Chapter Twenty-Two Nate #2
So Nate turned to Paulson. “Who selected the final station prompt deck?”
Paulson glanced down at his folder. “The deck was provided by Hale Development.”
Martin’s smile did not move. “Our staff prepared generic prompts.”
“Trevor was running the station,” Nate said.
Trevor tilted his head. “I was holding cards, yes.”

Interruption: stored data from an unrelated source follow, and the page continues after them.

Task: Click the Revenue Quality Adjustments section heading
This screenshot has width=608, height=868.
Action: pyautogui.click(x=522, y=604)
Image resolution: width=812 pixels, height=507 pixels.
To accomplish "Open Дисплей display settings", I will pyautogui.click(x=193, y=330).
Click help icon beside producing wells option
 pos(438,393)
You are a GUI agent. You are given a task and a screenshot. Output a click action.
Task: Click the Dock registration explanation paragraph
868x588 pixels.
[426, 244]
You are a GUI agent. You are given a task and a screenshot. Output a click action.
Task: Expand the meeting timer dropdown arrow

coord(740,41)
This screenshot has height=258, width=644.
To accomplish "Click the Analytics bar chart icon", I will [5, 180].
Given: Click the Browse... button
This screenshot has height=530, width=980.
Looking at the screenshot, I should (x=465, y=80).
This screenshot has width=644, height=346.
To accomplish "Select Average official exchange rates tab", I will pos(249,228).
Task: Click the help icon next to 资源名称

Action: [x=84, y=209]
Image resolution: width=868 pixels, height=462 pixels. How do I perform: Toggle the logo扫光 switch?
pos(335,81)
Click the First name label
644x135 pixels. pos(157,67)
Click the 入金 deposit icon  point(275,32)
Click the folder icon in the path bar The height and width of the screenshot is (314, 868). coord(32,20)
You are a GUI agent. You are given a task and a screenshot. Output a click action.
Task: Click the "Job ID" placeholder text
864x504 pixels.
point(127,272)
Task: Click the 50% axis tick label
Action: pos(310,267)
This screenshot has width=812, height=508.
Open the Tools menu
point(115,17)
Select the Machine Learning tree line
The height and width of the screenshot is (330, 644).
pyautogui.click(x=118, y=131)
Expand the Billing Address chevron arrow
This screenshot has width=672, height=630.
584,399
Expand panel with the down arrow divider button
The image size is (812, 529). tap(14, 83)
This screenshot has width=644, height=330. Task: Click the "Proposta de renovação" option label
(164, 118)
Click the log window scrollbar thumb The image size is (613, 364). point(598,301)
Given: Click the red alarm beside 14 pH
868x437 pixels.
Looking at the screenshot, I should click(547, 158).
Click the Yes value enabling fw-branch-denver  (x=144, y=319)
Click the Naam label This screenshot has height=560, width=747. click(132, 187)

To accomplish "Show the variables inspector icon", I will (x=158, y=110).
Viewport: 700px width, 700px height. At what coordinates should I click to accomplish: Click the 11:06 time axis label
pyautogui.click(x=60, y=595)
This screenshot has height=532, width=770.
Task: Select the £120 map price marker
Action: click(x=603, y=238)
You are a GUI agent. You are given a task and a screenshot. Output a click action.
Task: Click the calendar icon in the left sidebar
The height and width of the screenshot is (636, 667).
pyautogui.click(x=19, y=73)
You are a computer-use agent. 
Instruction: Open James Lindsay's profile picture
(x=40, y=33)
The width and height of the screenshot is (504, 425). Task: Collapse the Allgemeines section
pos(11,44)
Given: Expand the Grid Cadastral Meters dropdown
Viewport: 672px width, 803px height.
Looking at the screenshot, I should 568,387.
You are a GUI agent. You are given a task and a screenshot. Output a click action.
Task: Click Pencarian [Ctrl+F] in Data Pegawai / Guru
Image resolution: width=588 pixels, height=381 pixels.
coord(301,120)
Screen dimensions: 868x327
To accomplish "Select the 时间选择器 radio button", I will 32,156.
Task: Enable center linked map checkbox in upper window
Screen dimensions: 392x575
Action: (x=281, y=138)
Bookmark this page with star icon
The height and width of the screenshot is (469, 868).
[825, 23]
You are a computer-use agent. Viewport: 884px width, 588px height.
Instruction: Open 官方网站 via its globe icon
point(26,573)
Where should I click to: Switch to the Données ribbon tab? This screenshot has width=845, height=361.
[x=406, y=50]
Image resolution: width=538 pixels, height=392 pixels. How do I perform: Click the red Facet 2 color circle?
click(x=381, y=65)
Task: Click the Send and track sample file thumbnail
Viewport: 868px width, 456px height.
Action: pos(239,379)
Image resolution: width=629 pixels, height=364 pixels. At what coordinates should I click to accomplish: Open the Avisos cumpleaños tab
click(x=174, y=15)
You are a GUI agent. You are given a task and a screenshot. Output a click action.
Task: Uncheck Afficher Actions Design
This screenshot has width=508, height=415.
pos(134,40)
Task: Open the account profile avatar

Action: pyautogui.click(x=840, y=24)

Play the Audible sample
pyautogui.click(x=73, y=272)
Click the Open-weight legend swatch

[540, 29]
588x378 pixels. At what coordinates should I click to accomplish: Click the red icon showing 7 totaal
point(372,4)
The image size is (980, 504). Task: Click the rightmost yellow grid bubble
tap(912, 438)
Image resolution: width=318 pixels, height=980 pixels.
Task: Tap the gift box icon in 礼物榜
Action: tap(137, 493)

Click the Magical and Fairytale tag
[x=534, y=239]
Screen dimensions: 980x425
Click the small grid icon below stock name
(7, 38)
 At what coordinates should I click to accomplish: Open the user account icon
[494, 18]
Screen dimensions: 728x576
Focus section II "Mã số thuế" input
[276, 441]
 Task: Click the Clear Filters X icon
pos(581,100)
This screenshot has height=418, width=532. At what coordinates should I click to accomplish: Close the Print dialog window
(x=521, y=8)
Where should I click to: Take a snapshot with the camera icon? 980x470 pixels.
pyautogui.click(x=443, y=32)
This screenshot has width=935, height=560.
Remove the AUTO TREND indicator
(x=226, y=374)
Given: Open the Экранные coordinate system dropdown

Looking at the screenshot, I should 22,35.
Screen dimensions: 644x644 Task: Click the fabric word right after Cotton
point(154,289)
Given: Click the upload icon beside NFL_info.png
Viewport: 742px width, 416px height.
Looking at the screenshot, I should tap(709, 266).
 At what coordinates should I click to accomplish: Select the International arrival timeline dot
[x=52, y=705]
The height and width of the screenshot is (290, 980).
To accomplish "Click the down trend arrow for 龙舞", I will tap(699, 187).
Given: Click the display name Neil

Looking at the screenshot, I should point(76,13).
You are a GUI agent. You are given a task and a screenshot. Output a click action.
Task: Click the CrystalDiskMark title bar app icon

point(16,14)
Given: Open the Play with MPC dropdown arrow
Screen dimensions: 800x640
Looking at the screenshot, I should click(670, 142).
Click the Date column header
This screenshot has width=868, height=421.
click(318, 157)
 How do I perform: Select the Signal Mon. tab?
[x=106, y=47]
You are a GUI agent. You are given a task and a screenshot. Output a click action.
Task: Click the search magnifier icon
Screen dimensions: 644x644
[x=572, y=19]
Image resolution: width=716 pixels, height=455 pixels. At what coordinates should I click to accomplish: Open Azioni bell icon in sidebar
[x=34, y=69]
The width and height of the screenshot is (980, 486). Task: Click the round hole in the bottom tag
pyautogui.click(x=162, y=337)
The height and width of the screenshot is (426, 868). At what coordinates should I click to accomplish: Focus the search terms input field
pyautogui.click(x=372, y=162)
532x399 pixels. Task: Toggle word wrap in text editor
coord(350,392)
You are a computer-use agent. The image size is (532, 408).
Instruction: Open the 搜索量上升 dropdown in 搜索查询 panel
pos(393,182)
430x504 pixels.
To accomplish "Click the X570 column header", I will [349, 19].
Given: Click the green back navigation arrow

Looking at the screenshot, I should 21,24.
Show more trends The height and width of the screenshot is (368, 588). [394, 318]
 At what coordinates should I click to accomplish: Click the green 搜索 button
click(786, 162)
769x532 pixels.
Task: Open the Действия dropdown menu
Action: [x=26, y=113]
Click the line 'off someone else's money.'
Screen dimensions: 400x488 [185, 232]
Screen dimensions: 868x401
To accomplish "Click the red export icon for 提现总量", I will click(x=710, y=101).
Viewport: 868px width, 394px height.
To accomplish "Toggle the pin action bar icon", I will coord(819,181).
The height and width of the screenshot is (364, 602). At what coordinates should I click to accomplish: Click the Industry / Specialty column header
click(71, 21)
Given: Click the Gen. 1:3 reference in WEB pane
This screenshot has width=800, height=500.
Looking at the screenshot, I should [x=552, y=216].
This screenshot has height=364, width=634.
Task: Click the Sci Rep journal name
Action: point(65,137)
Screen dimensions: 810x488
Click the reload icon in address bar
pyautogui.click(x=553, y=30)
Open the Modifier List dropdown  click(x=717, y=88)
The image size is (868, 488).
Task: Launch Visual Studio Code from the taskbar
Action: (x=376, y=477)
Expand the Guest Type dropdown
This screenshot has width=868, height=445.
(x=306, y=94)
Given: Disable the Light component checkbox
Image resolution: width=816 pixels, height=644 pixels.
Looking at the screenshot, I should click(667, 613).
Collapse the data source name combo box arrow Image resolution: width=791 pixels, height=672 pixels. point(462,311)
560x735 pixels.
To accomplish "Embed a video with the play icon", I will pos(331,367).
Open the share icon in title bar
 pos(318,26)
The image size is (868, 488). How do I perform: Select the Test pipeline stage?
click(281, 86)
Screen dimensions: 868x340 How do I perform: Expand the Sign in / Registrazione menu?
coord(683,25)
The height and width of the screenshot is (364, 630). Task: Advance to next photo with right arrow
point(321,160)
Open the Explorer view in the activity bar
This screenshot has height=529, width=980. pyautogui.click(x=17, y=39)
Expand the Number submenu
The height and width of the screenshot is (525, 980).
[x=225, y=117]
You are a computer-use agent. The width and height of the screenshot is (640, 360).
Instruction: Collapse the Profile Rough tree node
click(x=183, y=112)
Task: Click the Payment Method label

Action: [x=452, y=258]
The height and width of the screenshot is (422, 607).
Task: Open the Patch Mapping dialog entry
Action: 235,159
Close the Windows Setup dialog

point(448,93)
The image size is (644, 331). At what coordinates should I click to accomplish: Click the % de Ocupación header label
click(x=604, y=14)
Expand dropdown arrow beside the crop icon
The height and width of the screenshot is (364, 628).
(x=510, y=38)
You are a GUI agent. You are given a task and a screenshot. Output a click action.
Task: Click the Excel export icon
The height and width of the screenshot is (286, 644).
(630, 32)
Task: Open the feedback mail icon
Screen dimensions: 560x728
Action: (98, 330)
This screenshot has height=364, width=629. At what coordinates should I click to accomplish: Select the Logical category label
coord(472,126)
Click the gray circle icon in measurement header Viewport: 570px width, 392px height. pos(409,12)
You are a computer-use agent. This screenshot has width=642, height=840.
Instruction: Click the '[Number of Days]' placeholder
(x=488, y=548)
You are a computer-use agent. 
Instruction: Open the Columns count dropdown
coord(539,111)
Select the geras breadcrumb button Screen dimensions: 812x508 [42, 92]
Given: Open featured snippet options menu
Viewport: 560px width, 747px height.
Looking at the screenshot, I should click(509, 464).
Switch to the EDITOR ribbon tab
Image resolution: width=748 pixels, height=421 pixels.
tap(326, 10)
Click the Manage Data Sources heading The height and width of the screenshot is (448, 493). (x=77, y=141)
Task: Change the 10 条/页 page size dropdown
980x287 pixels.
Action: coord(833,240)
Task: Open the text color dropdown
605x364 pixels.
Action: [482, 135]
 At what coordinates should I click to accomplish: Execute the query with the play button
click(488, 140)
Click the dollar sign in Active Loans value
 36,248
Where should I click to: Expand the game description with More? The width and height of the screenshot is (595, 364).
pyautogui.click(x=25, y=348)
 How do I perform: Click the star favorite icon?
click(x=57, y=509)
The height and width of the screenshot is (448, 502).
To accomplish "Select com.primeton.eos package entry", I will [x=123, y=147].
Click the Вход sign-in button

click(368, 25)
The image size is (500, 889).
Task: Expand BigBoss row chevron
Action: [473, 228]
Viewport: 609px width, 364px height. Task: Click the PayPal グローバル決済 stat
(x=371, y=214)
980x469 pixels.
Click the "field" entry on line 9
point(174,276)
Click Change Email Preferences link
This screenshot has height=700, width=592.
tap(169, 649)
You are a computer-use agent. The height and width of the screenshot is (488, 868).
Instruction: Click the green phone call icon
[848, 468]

“And Ava drew the first kiss card.”
“Randomly.”
Nate nodded once. “Then my issue is with the station design, not the draw.”
Trevor’s eyes sharpened.
Good.
Nate looked at Paulson again. “A sponsor station asking public relationship questions puts staff partners in a bad position, especially at a family event with cameras out. Whether the card was random or not, that should not happen again.”
Doyle’s mouth barely moved.
Not a smile.
Close.
Martin studied Nate. “That is a fair operational note. It does not address the public comments afterward.”
“Mine?” Nate asked.
“Your statement about the bet.”
Nate nodded. “The bet should have ended sooner. I ended it.”
“In a way that implied misconduct.”
“It implied I was done letting a joke turn a person into a topic.”
Trevor leaned forward slightly. “Ava didn’t seem to mind the attention when it was useful.”
Nate felt the room tighten.
There it was.
The private blade slipping into a public meeting because Trevor could not quite help himself.
Doyle’s gaze moved to Nate.
Careful.
Nate looked at Trevor. “That is exactly the kind of comment that made the situation a problem.”
Trevor’s face cooled.
Martin looked at his son, quick and sharp.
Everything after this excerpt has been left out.